People going mad during the pandemic could be attributed to a collective psychosis, Ms. Bauer said, quoting Carl Jung, the psychologist, who said that “there is no virus more dangerous than the mind virus.”

Ms. Bauer mentioned historic examples of collective psychosis, including the Salem witch trials and the spread of laughing and fainting spells without a physical cause.

“I mean, collective psychosis gets hold of people, and that herd mentality, which is baked into our DNA, kicks in. And I think it was all abetted by social media.”

Social media amplified these human traits like wildfire and “we got this collective madness,” according to Ms. Bauer.

“The media abdicated their traditional role, which is to push back against government excess, certainly to interrogate it. The media just became complicit. And that superseded all their other obligations.”

According to Ms. Bauer, the end doesn’t justify the means, so in order to save lives, the government cannot overstep every possible freedom of its citizens.

“If you think that your goal is so important, find other ways. And if the measures are going to help, ultimately telling the truth is going to have a better result.”

The measures were tied to a culture of “safetyism” which is how the society has evolved, according to Ms. Bauer.

“Safetyism” is the presumption that safety is the highest value, and not just the highest value but “orders of magnitude above anything else and should supersede all other considerations” Ms. Bauer said.

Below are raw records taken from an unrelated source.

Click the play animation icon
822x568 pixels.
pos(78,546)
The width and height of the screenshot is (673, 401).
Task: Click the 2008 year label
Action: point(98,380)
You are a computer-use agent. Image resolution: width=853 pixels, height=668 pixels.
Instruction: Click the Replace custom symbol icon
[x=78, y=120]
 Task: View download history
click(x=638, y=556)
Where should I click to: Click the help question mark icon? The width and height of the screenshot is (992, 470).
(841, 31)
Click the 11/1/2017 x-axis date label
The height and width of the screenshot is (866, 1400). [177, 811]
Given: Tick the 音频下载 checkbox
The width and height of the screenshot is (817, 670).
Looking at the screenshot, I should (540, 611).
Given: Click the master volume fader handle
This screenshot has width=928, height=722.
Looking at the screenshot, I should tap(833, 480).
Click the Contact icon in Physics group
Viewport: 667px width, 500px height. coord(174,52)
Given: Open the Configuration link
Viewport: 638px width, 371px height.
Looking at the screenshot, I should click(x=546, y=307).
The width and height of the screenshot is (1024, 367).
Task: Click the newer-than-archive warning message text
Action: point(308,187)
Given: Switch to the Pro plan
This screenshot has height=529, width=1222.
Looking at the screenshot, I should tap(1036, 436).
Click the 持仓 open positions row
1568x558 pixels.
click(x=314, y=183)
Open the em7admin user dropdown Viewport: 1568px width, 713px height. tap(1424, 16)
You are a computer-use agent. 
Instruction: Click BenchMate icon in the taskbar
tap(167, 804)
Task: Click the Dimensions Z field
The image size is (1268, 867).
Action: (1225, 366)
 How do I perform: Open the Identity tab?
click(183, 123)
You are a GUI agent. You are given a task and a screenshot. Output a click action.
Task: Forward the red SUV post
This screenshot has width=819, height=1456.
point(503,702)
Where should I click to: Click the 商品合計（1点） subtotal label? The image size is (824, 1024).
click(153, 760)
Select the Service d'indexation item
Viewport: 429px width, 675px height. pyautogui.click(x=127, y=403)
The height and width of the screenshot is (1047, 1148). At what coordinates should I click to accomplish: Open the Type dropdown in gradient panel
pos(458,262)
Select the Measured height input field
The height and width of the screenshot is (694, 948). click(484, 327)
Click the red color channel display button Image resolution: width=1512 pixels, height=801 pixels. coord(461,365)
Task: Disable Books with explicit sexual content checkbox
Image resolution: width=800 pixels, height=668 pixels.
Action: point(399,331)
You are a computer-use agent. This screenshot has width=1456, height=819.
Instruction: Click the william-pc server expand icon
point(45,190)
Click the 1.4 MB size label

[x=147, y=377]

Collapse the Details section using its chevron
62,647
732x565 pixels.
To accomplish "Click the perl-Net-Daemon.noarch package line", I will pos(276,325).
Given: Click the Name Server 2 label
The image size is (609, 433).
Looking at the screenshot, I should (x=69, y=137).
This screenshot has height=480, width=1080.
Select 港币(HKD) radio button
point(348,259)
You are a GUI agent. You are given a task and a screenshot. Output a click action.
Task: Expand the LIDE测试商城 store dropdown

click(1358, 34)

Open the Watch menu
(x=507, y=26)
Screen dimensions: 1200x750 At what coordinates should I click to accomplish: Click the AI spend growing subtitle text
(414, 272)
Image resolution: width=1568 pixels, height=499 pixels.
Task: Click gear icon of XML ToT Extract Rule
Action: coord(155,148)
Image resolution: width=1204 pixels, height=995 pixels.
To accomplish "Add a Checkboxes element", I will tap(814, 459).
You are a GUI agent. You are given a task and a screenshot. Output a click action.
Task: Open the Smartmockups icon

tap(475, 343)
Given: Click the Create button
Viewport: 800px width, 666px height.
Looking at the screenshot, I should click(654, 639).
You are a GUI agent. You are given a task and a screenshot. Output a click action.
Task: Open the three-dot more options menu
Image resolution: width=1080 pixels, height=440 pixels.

“When the people are willing to give up the freedoms that make life interesting, then there is an imbalance, and I think a lot of us felt that. And that’s how we found each other.”

Fundamental Nature

Ms. Bauer talked about a theory that says that some people are more wired for freedom, for caring, for justice, cleanliness, and other things.

For people that have a very strong cleanliness foundation, they might think that freedom doesn’t matter, and this virus should be destroyed without other considerations.

Other people might have a stronger authority foundation, and believe that society is better served “when everyone stays in their own lane and follows the rules,” according to Ms. Bauer.

Pastor Henry Hildebrandt speaks at a demonstration against measures taken by public health authorities to curb the spread of COVID-19, in St. Thomas, Ont., on Nov. 14, 2020. (Geoff Robins/The Canadian Press)
Pastor Henry Hildebrandt speaks at a demonstration against measures taken by public health authorities to curb the spread of COVID-19, in St. Thomas, Ont., on Nov. 14, 2020. (Geoff Robins/The Canadian Press)

She said that depending on these different “moral tastebuds” that people have, people may react differently to the policies, and this was the reason for different visceral reactions, for people reacting instinctively to the COVID policies in different ways.

It is hard to find where we acquired these different moral foundations, Ms. Bauer said, and she believes they have deep and early roots in people’s lives.

There are people who care most about being perceived as caring, so during the lockdowns, they did not want to raise objections.

Ms. Bauer said she is very grateful to all the great minds featured in her book and that she found a silver lining to all this, because she met so many “amazing people” that she would not have met under different circumstances.

“But we need to keep talking about it so it doesn’t happen again,“ she said. ”That’s really the purpose of all these essays and books and podcasts and discussions.”